---------- Material for the task

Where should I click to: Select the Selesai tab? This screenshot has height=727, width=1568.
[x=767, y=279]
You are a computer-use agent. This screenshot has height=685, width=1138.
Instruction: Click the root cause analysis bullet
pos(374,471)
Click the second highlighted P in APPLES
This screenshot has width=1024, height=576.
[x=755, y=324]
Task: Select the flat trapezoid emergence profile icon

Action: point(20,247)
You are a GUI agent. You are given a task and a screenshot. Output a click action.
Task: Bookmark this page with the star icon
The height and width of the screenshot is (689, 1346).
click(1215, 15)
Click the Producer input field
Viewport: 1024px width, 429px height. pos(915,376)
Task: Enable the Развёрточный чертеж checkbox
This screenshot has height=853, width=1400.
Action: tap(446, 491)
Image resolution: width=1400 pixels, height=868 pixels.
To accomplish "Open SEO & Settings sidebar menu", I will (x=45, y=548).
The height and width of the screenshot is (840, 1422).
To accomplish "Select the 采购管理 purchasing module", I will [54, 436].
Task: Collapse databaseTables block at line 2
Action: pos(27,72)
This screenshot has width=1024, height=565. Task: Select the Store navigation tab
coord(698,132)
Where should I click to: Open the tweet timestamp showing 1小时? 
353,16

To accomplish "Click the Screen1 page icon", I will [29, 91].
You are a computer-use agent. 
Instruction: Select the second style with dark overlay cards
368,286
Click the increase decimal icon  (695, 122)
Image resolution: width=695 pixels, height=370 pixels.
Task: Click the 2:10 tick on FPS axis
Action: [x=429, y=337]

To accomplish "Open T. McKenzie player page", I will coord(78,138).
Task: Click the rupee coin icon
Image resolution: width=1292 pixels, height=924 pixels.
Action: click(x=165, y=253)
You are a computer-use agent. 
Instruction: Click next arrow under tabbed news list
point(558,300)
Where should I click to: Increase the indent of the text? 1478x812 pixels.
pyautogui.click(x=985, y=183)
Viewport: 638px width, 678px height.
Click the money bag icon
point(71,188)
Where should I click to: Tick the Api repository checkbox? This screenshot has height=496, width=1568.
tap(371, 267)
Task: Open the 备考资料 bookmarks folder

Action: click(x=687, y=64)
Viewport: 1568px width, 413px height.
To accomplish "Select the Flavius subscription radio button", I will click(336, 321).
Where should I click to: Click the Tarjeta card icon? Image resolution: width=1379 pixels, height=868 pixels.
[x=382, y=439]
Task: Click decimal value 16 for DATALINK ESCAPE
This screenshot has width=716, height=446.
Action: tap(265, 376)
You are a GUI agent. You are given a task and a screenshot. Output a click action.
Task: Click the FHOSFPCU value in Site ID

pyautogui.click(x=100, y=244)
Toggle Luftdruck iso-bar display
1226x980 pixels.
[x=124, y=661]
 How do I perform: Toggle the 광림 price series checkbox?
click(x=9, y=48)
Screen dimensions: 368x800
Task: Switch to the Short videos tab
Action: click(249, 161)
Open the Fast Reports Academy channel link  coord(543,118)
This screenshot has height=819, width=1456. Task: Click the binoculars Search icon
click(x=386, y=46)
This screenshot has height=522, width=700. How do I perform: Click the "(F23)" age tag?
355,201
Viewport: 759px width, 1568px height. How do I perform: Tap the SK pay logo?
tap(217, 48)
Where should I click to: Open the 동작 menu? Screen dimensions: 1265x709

--------------------

**Task details:**
Copy out every one of the records above word for word, from the first line to the last.

**Finished task:**
Where should I click to: Select the Selesai tab? This screenshot has height=727, width=1568.
[x=767, y=279]
You are a computer-use agent. This screenshot has height=685, width=1138.
Instruction: Click the root cause analysis bullet
pos(374,471)
Click the second highlighted P in APPLES
This screenshot has width=1024, height=576.
[x=755, y=324]
Task: Select the flat trapezoid emergence profile icon

Action: point(20,247)
You are a GUI agent. You are given a task and a screenshot. Output a click action.
Task: Bookmark this page with the star icon
The height and width of the screenshot is (689, 1346).
click(1215, 15)
Click the Producer input field
Viewport: 1024px width, 429px height. pos(915,376)
Task: Enable the Развёрточный чертеж checkbox
This screenshot has height=853, width=1400.
Action: tap(446, 491)
Image resolution: width=1400 pixels, height=868 pixels.
To accomplish "Open SEO & Settings sidebar menu", I will (x=45, y=548).
The height and width of the screenshot is (840, 1422).
To accomplish "Select the 采购管理 purchasing module", I will [54, 436].
Task: Collapse databaseTables block at line 2
Action: pos(27,72)
This screenshot has width=1024, height=565. Task: Select the Store navigation tab
coord(698,132)
Where should I click to: Open the tweet timestamp showing 1小时? 
353,16

To accomplish "Click the Screen1 page icon", I will [29, 91].
You are a computer-use agent. 
Instruction: Select the second style with dark overlay cards
368,286
Click the increase decimal icon  (695, 122)
Image resolution: width=695 pixels, height=370 pixels.
Task: Click the 2:10 tick on FPS axis
Action: [x=429, y=337]

To accomplish "Open T. McKenzie player page", I will coord(78,138).
Task: Click the rupee coin icon
Image resolution: width=1292 pixels, height=924 pixels.
Action: click(x=165, y=253)
You are a computer-use agent. 
Instruction: Click next arrow under tabbed news list
point(558,300)
Where should I click to: Increase the indent of the text? 1478x812 pixels.
pyautogui.click(x=985, y=183)
Viewport: 638px width, 678px height.
Click the money bag icon
point(71,188)
Where should I click to: Tick the Api repository checkbox? This screenshot has height=496, width=1568.
tap(371, 267)
Task: Open the 备考资料 bookmarks folder

Action: click(x=687, y=64)
Viewport: 1568px width, 413px height.
To accomplish "Select the Flavius subscription radio button", I will click(336, 321).
Where should I click to: Click the Tarjeta card icon? Image resolution: width=1379 pixels, height=868 pixels.
[x=382, y=439]
Task: Click decimal value 16 for DATALINK ESCAPE
This screenshot has width=716, height=446.
Action: tap(265, 376)
You are a GUI agent. You are given a task and a screenshot. Output a click action.
Task: Click the FHOSFPCU value in Site ID

pyautogui.click(x=100, y=244)
Toggle Luftdruck iso-bar display
1226x980 pixels.
[x=124, y=661]
 How do I perform: Toggle the 광림 price series checkbox?
click(x=9, y=48)
Screen dimensions: 368x800
Task: Switch to the Short videos tab
Action: click(249, 161)
Open the Fast Reports Academy channel link  coord(543,118)
This screenshot has height=819, width=1456. Task: Click the binoculars Search icon
click(x=386, y=46)
This screenshot has height=522, width=700. How do I perform: Click the "(F23)" age tag?
355,201
Viewport: 759px width, 1568px height. How do I perform: Tap the SK pay logo?
tap(217, 48)
Where should I click to: Open the 동작 menu? Screen dimensions: 1265x709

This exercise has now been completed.